■ Compito scritto ■
Ripeti parola per parola la parte del brano sul calo demografico italiano che comincia con "Il caso italiano" e termina con "delle migrazioni internazionali).".

Il caso italiano non è comunque isolato all’interno del panorama europeo. Persino i Paesi considerati più fecondi come la Francia sono coinvolti in questa tendenza demografica tanto che si può parlare di una “terza transizione demografica” (la prima, determinata dalla rivoluzione industriale tra il XVIII e il XIX secolo, fu caratterizzata da un aumento della longevità e da una diminuzione del tasso di mortalità; la seconda, descritta negli anni ’80, vide un forte calo del tasso di natalità; la terza transizione, invece, è contraddistinta da una bassa fecondità e da popolazioni tendenzialmente in decrescita, se non per il contributo positivo delle migrazioni internazionali).

La terza direttrice concerne l’analisi delle dinamiche migratorie, le quali rappresentano un fenomeno altrettanto delicato in grado di influenzare l’equilibrio demografico. Tra il 2014 e il 2024 l’Italia ha registrato oltre 1,2 milioni di espatri a dispetto dei 573 mila rimpatri, con un saldo negativo pari a 670 mila unità. Il fenomeno migratorio è rilevante anche per effetti che riguardano le trasformazioni strutturali del Paese in riferimento, da una parte, alla mobilità nazionale che contribuisce a ridefinire la distribuzione della popolazione con effetti sull’urbanizzazione del territorio e, dall’altra, alla grande affluenza di immigrati dall’estero (circa 400 mila tra stranieri e italiani di rientro nell’ultimo anno) che contribuiscono alla diversificazione culturale del Paese. Particolarmente allarmante è il fenomeno della cosiddetta “brain drain”: nell’ultimo decennio, gran parte degli emigrati aveva tra i 25 e i 34 anni, la maggior parte dei quali era in possesso di un titolo universitario. Questo processo, che colpisce soprattutto il Mezzogiorno, ha particolare rilievo per la dimensione economico-sociale perché l’erosione di capitale umano riduce la capacità di sviluppo e crescita del Paese.

Il presidente dell’Istituto ha poi presentato tre scenari previsionali futuri: uno favorevole, uno mediano e uno meno ottimistico. In ognuna delle tre ipotesi, la popolazione italiana è destinata a diminuire seppure nel contesto di scenari economici e sociali differenti. Per fare un esempio, la previsione intermedia prevede un calo di 439 mila individui tra il 2023 e il 2030; mentre, tra il 2030 e il 2050, la diminuzione della popolazione risulterebbe più accentuata (da 58,6 milioni attuali a 54,8 milioni); entro il 2080, la popolazione scenderebbe a 46,1 milioni, diminuendo di ulteriori 8,8 milioni rispetto al 2050.

■ Dati forniti ■

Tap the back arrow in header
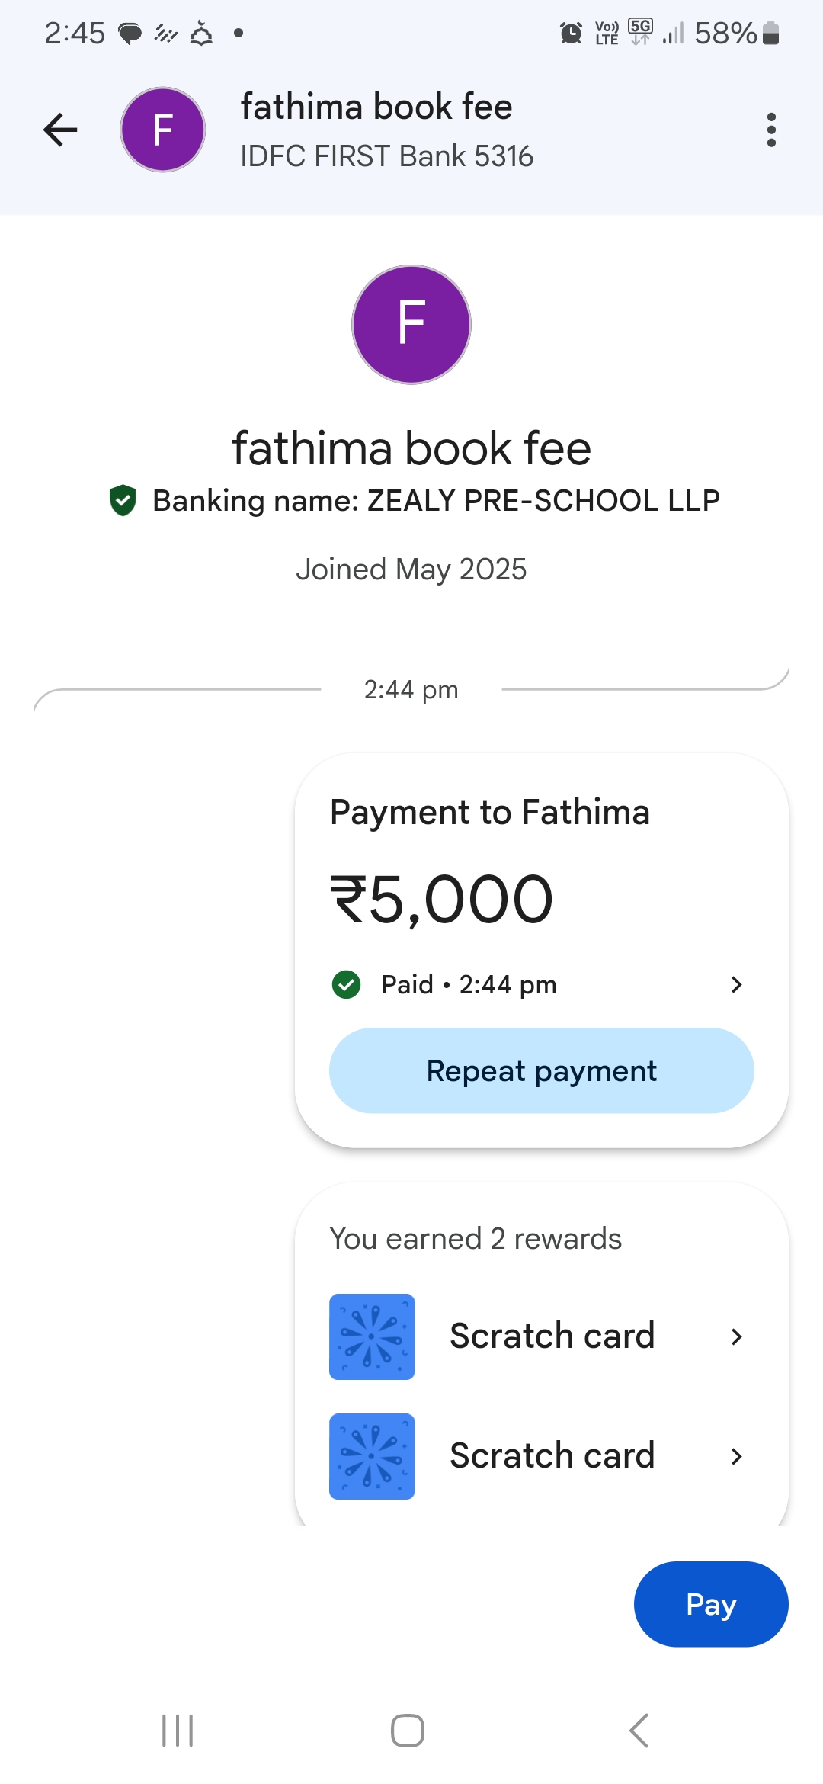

■ Risposta all'esercizio ■
Il caso italiano non è comunque isolato all’interno del panorama europeo. Persino i Paesi considerati più fecondi come la Francia sono coinvolti in questa tendenza demografica tanto che si può parlare di una “terza transizione demografica” (la prima, determinata dalla rivoluzione industriale tra il XVIII e il XIX secolo, fu caratterizzata da un aumento della longevità e da una diminuzione del tasso di mortalità; la seconda, descritta negli anni ’80, vide un forte calo del tasso di natalità; la terza transizione, invece, è contraddistinta da una bassa fecondità e da popolazioni tendenzialmente in decrescita, se non per il contributo positivo delle migrazioni internazionali).